Agora, a partir do Provimento nº 63/2017 do CNJ qualquer pessoa alegando laços de afinidade e afetividade com determinada criança e adolescente poderá comparecer ao Cartório mais próximo e, de uma hora para outra, assumir a qualidade de pai ou mãe de determinado menor.
Num primeiro momento, o objetivo do Provimento nº 63/2017 do CNJ é nobre, promove a celeridade desses procedimentos de adoção socioafetiva, desafogando os Juizados da Infância e da Juventude do País.
Acontece que quem milita no dia-a-dia desses Juizados e nas Varas de Família sabe muito bem que o desejo da assunção dos encargos e deveres de pai, através dos procedimentos judiciais, nem sempre atende aos interesses da criança. Aliás, uma considerável quantidade de feitos é desacolhida pelo Poder Judiciário, pela inaptidão do interessado.
Nem tudo são flores nessa seara da paternidade socioafetiva. Muitas pretensões de adoção não resistem a um primeiro relatório psicossocial levado a efeito pela Justiça.
Muitos autores dessas ações judiciais abandonam o processo sem deixar o paradeiro, há muitos casos de mero interesse patrimonial em benefício previdenciário percebido pelo menor, interesse sexual pelo adotando, entre outras mazelas que poderiam ser discorridas na forma de uma enciclopédia.
Mas há outros muitos espinhos. Muitos relatórios psicossociais da Justiça revelam por parte do interessado na adoção o uso de grandes quantidades de substâncias entorpecentes e uso imoderado de álcool, envolvimento em atividades criminosas, prática reiterada de violência doméstica dentro do lar, desequilíbrio mental desacompanhado de tratamento etc.
Tudo isso, até a edição do Provimento nº 63/2017 do CNJ, passava pelo controle firme e rigoroso do Poder Judiciário, com a intervenção obrigatória do Ministério Público em todas as fases do processo.
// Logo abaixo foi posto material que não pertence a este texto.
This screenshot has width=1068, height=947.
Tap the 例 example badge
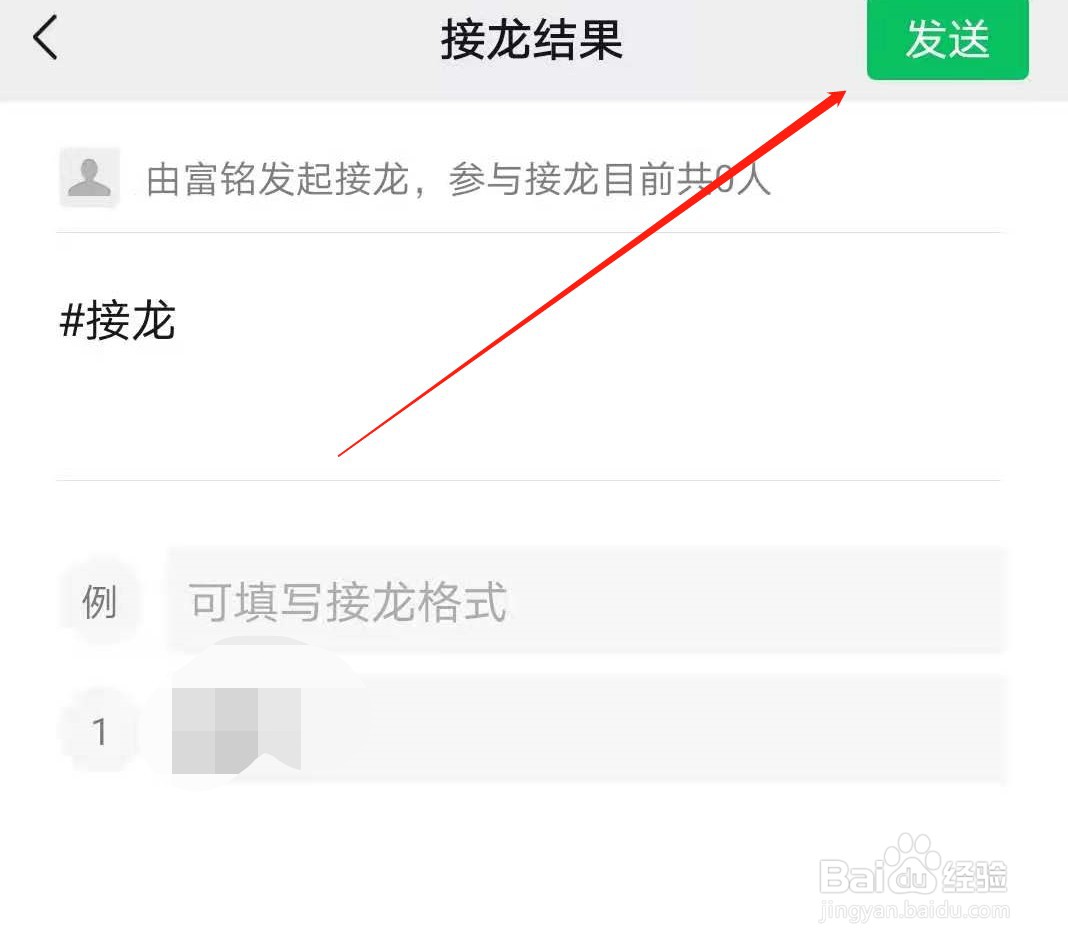pyautogui.click(x=99, y=601)
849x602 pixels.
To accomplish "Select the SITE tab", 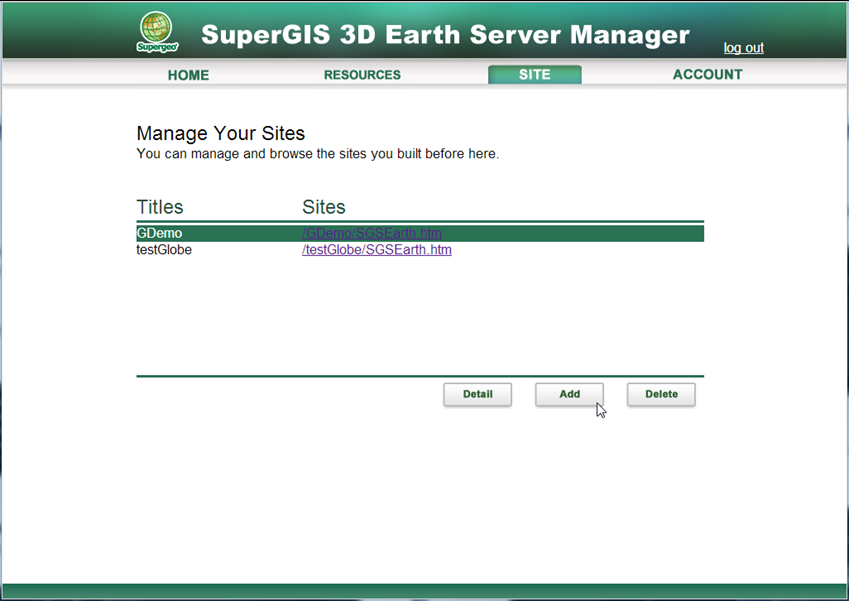I will click(x=534, y=75).

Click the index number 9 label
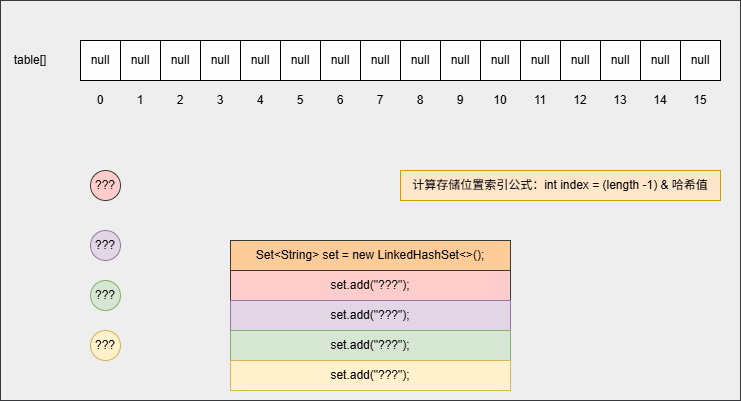[460, 100]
Era um procedimento em que ao final restaria garantido e atendido o melhor interesse da criança ou do adolescente.
A partir do Provimento nº 63/2017 do CNJ, como dito, qualquer pessoa alegando laços de afinidade e afetividade com determinada criança ou adolescente poderá comparecer ao Cartório mais próximo e de uma hora para a outra assumir a qualidade de pai ou mãe de determinado menor.
A atividade jurisdicional, o ofício fiscalizador ministerial e a avaliação psicossocial do caso passaram para as mãos de cada indivíduo isoladamente. Basta alegar “eu amo demais esse menino” no Cartório.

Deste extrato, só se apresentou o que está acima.